PCs use Map Network Drive

You can connect to shared storage on a Windows PC by using the Map Network Drive button in a file explorer window (click the yellow folder icon in the taskbar).

      1. Select This PC in the left-hand pane.
      2. Click Computer, which will present a drop-down menu, and then from that menu click Map network drive.
      3. In the Map Network Drive utility, select a free Drive letter.
        Then enter the combination of fileserver address and path in the Folder field.
        For the example, in the home directory described above the path would be \\\homes\home08\jharvard.
        If you are mounting a lab share path, enter that instead (example: \\\jharvard_lab).
        Make sure Connect using different credentials is checked.
        Click Finish to continue.Optional: If you want this drive to reconnect every time you log on to your computer, check Reconnect at sign-in.

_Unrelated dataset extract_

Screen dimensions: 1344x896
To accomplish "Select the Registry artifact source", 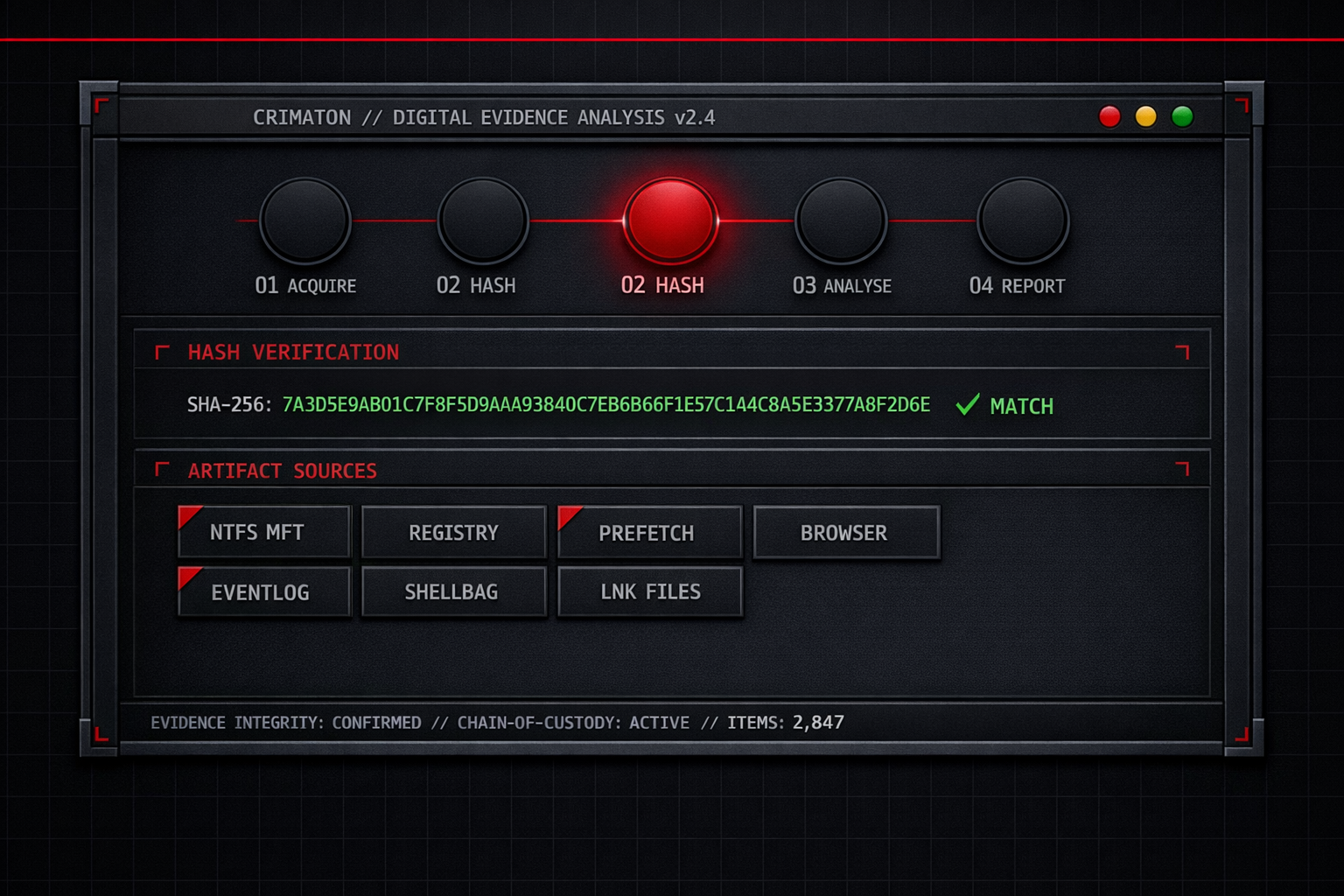I will (453, 532).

Just bear in mind that it will not re-connect if you are not on the VPN or your normal campus wired jack.

        The reason you must check Connect using different credentials in the Map Network Drive box is that your PC has a local account (and a local ‘domain’) and it will default to that if you do not specify another username and domain. If you don’t select this checkbox and attempt to connect, it will try to authenticate with your local PC information and after three failed attempts will result in a lockout (FYI: Don’t worry, lockouts expire automatically in about 5 minutes).
      4.  When you are prompted to Enter Network Credentials, prepend your FASRC username withRC\ to specify you are connecting to the RC domain with your username.
        Example: RC\jharvard means ‘Connect to the server and path I entered above as RC domain user jharvard’.

      TIP: If Windows is complaining about drives already being mapped/in us, you can clear all network drive mappings. Use with caution, this cannot be undone. If you have any other mapped network drives/shares, you will have to go back and re- connect them again. To do this, open Command Prompt and enter net use \\SERVER\SHARE /delete where “SERVER\SHARE” would be equivalent to “\jharvard_lab” in the above example.

      Linux using a terminal window

      You can mount storage on most Linux systems by using the desktop GUI’s file browsing application or you can do this from the command line. Run the id command on your Linux machine to determine your local uid and gid, then enter the following commands (set username to your FASRC username and set uid and gid to your local account values):
      mkdir /mnt/cluster mount -t cifs -o workgroup=rc,username=jharvard,uid=1000,gid=1000 // /mnt/cluster (you must change the uid and gid to your own local uid and gid). This will prompt you for your password. If instead you get an error message about a read-only filesystem, it could be because mount.cifs is not installed on your system. Using this method, you will need to reissue the command every time you boot your computer.

      Some users prefer using smbclient to connect to Samba/SMB/CIFS shares. This is an optional package you will need to install on your own.

    • SFTP/Filezilla  If you are unable to mount your lab storage using one of the above methods, or your lab’s share is simply not available via Samba, you always have the option of using SFTP. This is especially useful if you need to maintain a different VPN connection and cannot connect to our VPN. SFTP to a login node does not require a FASRC/FAS VPN connection as login nodes use two-factor authentication.
    • We recommend FileZilla as a reliable, cross-platform SFTP client. Note that SFTP uses SSH and our two-factor authentication, so you will need to ensure you have OpenAuth set up, and that you have have cluster access and a home directory. If you are unsure, SSH to a login node first. If you need to request cluster access, see our doc on adding groups/access.